The French painter who called himself Balthus was infatuated with his medium’s rich history and with girls. He painted alluring, disturbing pictures of nubile adolescents more than he painted anything else, making images that conjured Courbet, Ingres, Piero della Francesca and Seurat and were charged with suggestive undercurrents. Occasionally he included cats in these scenes, increasing their erotic frisson.
These works earned Balthus, born Balthasar Klossowski (1908-2001), widespread notoriety, starting in Paris in the 1930s. But only a few match his best efforts, which are from the same decade. Those include his few portraits of adults; his illustrations for Emily Brontë’s “Wuthering Heights”; and two large, stagy paintings, “The Street” and “The Mountain,” both populated by multiple figures that seem unaware of one another.
This makes “Balthus: Cats and Girls — Paintings and Provocations,” at the Metropolitan Museum of Art, a rather strange, even refreshing exercise. It does not march toward the inevitable triumph like most tributes to leading modern artists.
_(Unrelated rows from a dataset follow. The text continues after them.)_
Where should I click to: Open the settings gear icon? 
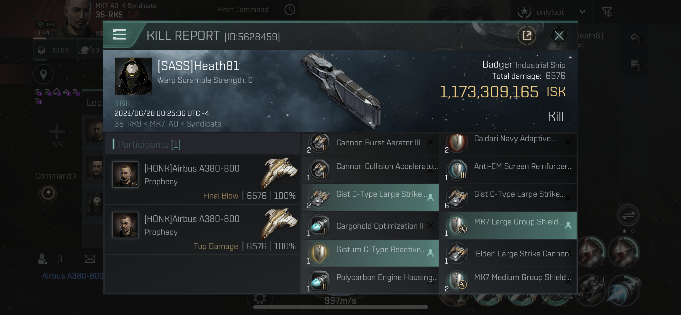[260, 299]
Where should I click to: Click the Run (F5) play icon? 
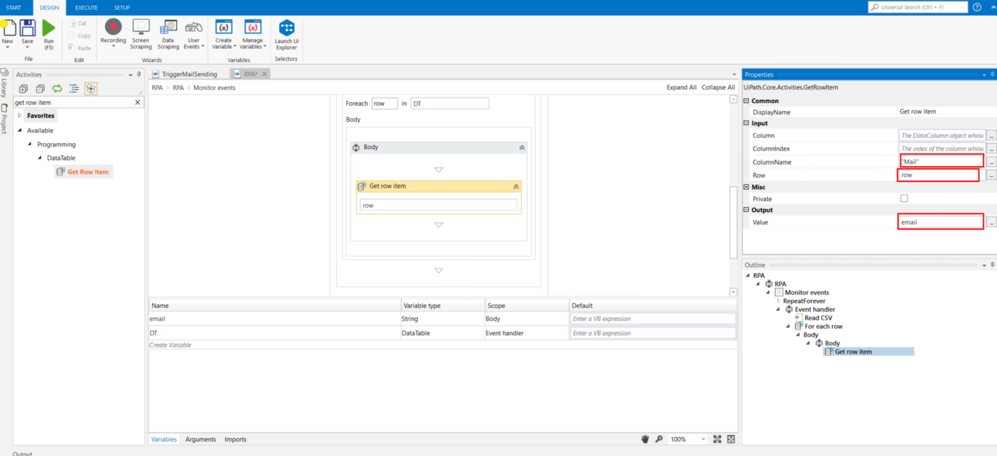49,29
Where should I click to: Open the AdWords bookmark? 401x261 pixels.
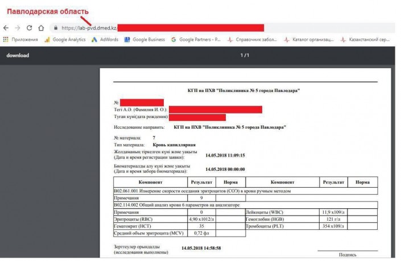[104, 40]
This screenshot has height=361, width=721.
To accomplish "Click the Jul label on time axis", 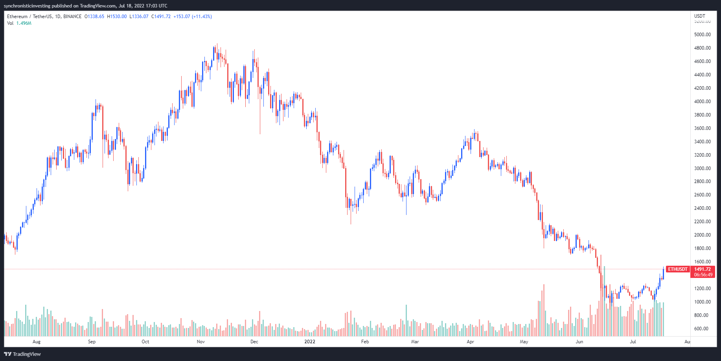I will pos(633,342).
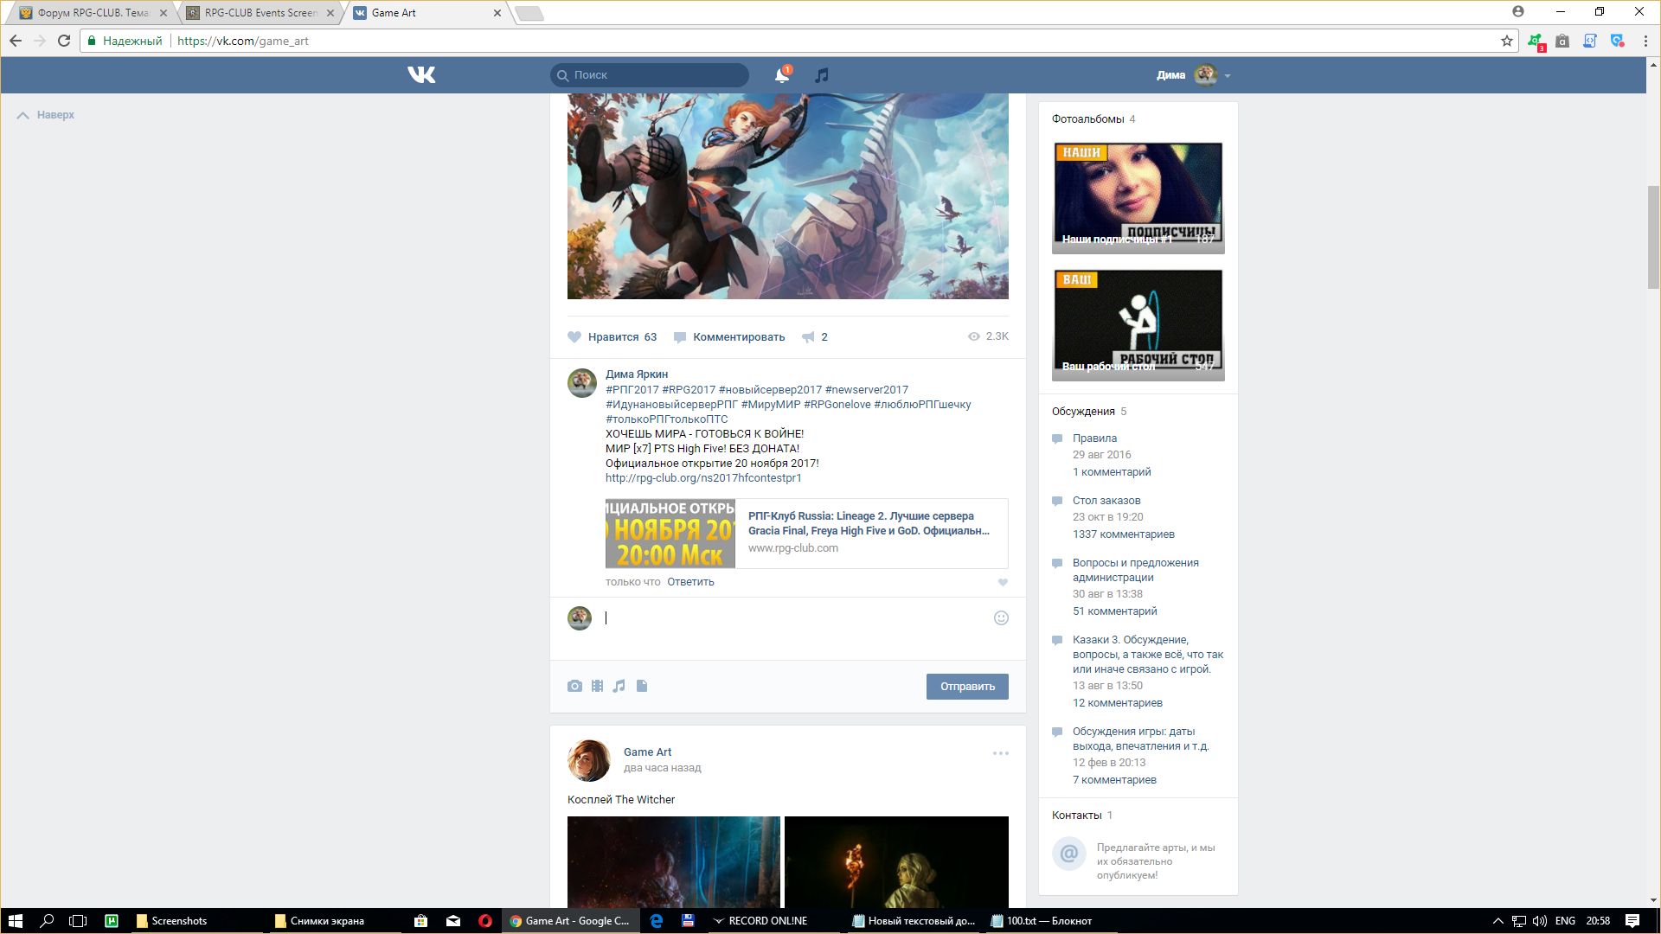Screen dimensions: 1661x934
Task: Attach a photo with camera icon
Action: point(574,686)
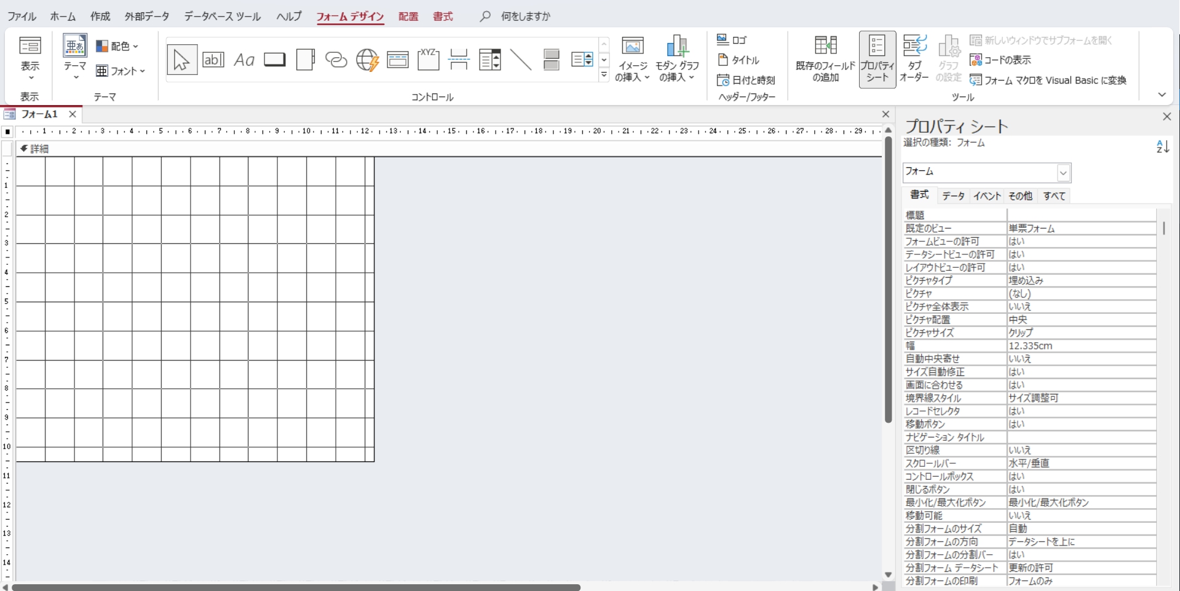Switch to the イベント property tab

tap(987, 196)
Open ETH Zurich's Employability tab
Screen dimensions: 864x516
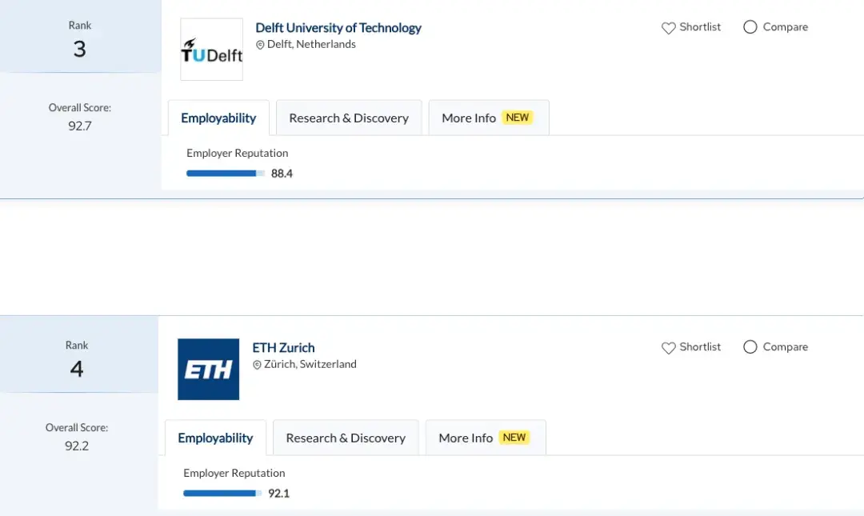(x=215, y=438)
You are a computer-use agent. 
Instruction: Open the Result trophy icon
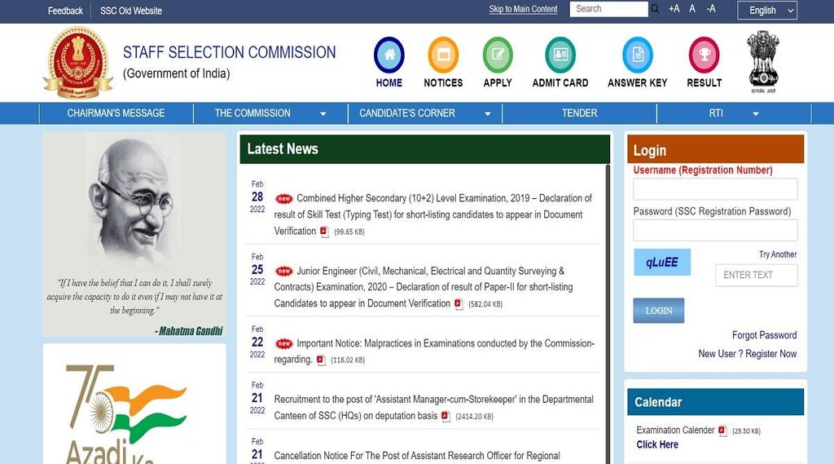click(704, 55)
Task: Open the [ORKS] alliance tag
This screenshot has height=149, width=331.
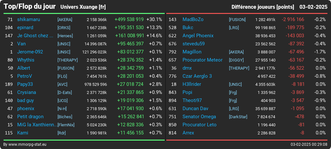Action: pos(64,28)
It proceeds in fits and starts; many of the paintings are interesting in one way or another but not especially original or even very convincing as totalities. The show is, in some ways, a study in kinds and degrees of failure.
Organized by Sabine Rewald, a Met curator with deep knowledge of Balthus, the exhibition spreads 34 paintings of mostly adolescent girls — 9 of which include cats — through four galleries. All were made between 1935, when Balthus was 27, and 1959, when he was 51 and still had four decades of painting ahead of him.